A la reunión asistió también el canciller Javier Bú Soto, quien junto a Noem y Castro participó en el intercambio de propuestas para avanzar en mecanismos conjuntos que permitan una gestión más eficaz del flujo migratorio que atraviesa Honduras rumbo al norte.
Uno de los puntos más relevantes fue la firma de una carta de intención entre ambos gobiernos para avanzar en un acuerdo que permita el intercambio de datos biométricos de personas que transitan por territorio hondureño. Aunque los detalles del acuerdo aún no se han divulgado, se trata de un paso significativo hacia una mayor colaboración en el control fronterizo.
El canciller Bú Soto fue el único funcionario que ofreció declaraciones a la prensa tras el encuentro, confirmando la firma del documento y enfatizando que este tipo de coordinación busca mejorar tanto la seguridad nacional como el respeto a los derechos humanos de los migrantes.
En la reunión también se abordó el proceso de retorno de ciudadanos hondureños desde Estados Unidos, así como el papel de Honduras en la llamada “triangulación migratoria”, al actuar como punto de tránsito para ciudadanos de terceros países, como en el caso de migrantes venezolanos que recientemente retornaron a su país vía Honduras desde la base naval de Guantánamo.
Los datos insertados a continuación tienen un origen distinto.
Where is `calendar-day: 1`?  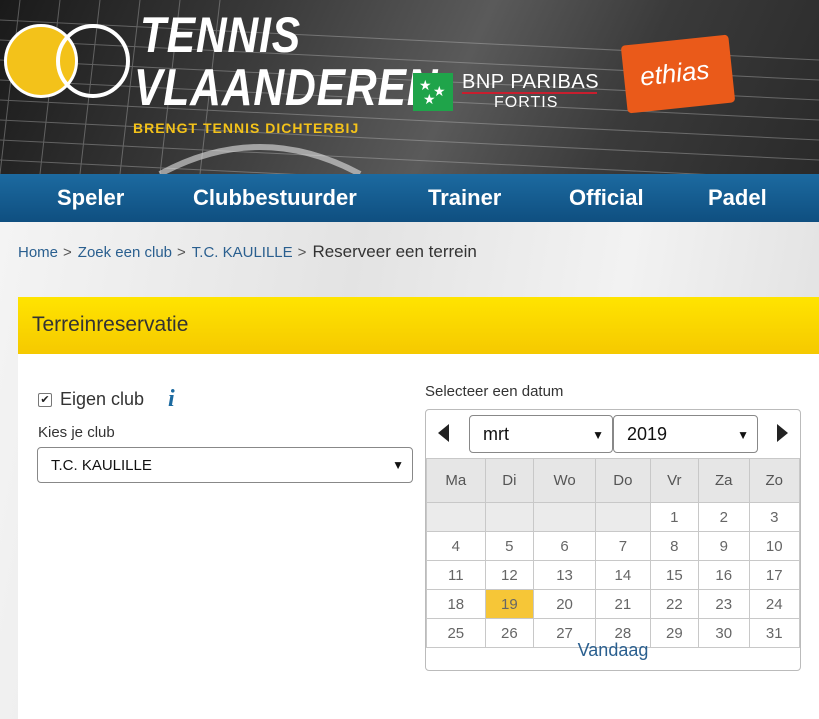
calendar-day: 1 is located at coordinates (674, 517).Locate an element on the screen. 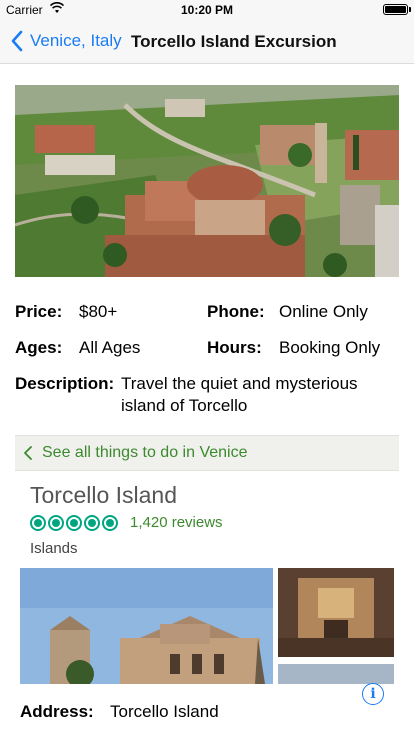 This screenshot has height=736, width=414. see-all-things-to-do-link: See all things to do in Venice is located at coordinates (207, 453).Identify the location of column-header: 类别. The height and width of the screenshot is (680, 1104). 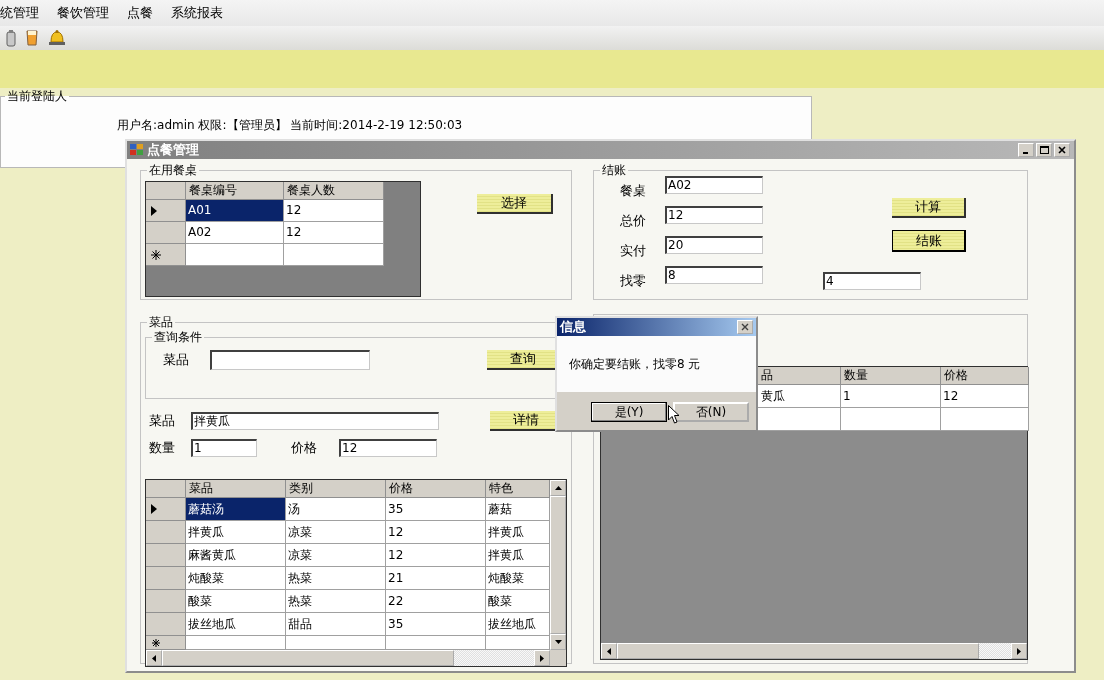
(336, 489).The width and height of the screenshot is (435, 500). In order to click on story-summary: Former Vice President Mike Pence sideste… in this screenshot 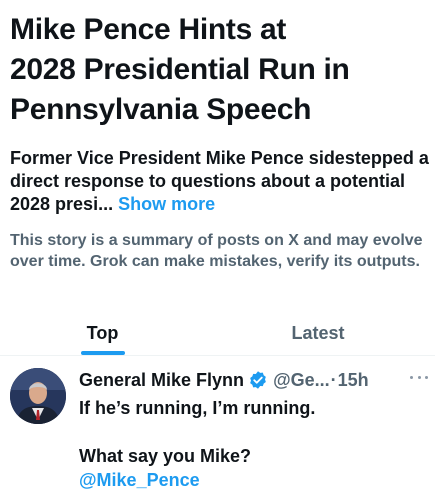, I will do `click(220, 182)`.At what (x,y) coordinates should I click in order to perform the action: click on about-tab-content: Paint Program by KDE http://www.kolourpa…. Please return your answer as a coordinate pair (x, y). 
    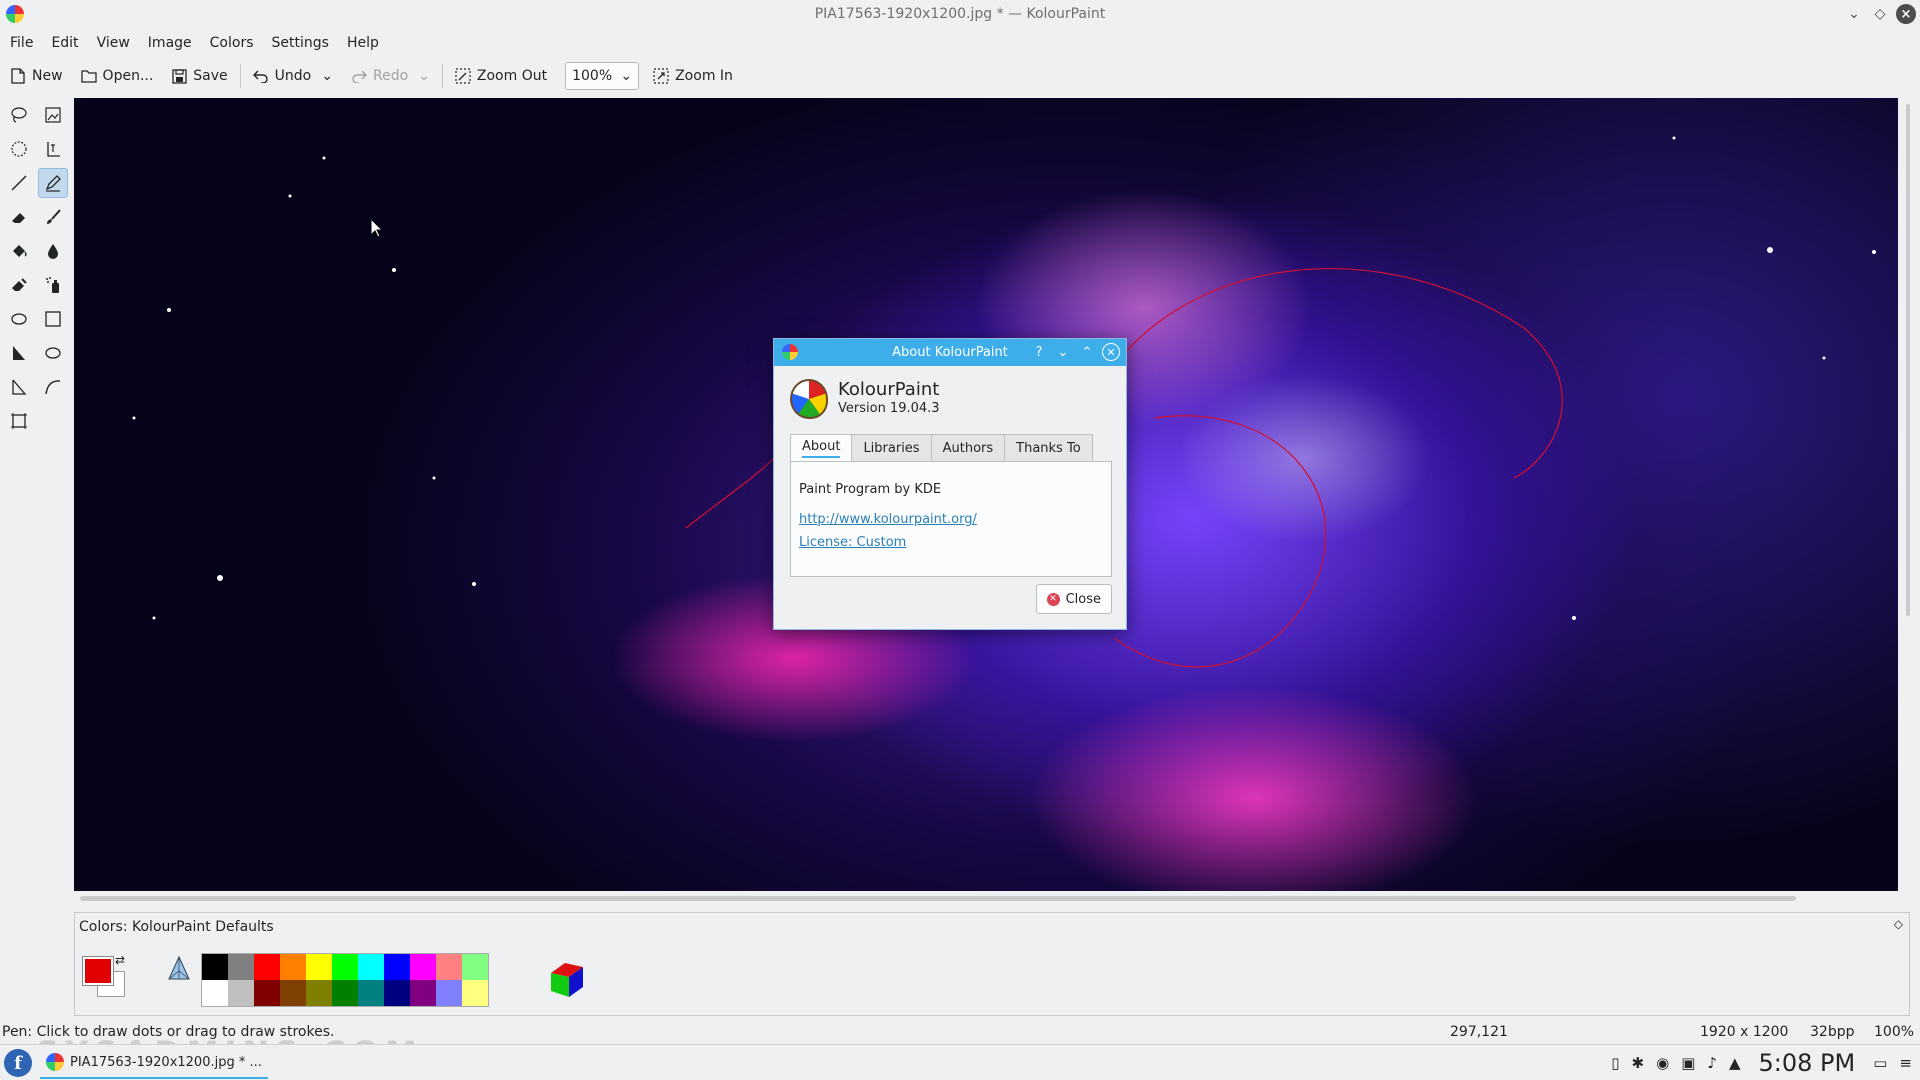
    Looking at the image, I should click on (951, 519).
El vicecanciller Torres destacó que, a pesar de que Honduras figura entre los siete países con mayor número de migrantes que buscan ingresar a EE. UU., es la nación que menos ciudadanos ha recibido de vuelta durante los primeros meses de esta nueva administración estadounidense, lo que consideró un dato relevante.
“De la lista negra de los siete países con mayor número de migrantes anunciada en la era Trump, Honduras es el que en promedio ha registrado menos retornos”, afirmó Torres, sugiriendo que esto refleja una mejor comunicación bilateral.
En ese sentido, Torres resaltó que el vínculo con el gobierno del expresidente Donald Trump se caracterizó por una “comunicación permanente y colaboración eficaz” en distintos frentes, lo que ha sentado bases para el actual diálogo con la administración en funciones.
Pese al hermetismo sobre los detalles del pacto vinculado con los migrantes que buscan protección en Honduras, el canciller sostuvo que se están estableciendo mecanismos para mejorar los procesos de asilo y resguardo humanitario en el país centroamericano.
Si bien no se especificaron cifras exactas ni plazos de implementación, la reunión fue presentada por ambos gobiernos como un paso estratégico en la gestión migratoria regional, en un momento en que la presión fronteriza continúa siendo una prioridad para Washington y Tegucigalpa.
Finalmente, desde la Cancillería hondureña se reiteró el compromiso de seguir trabajando en soluciones compartidas que no solo frenen la migración irregular, sino que también generan oportunidades para los ciudadanos que, por falta de alternativas, ven en la ruta hacia el norte su única salida.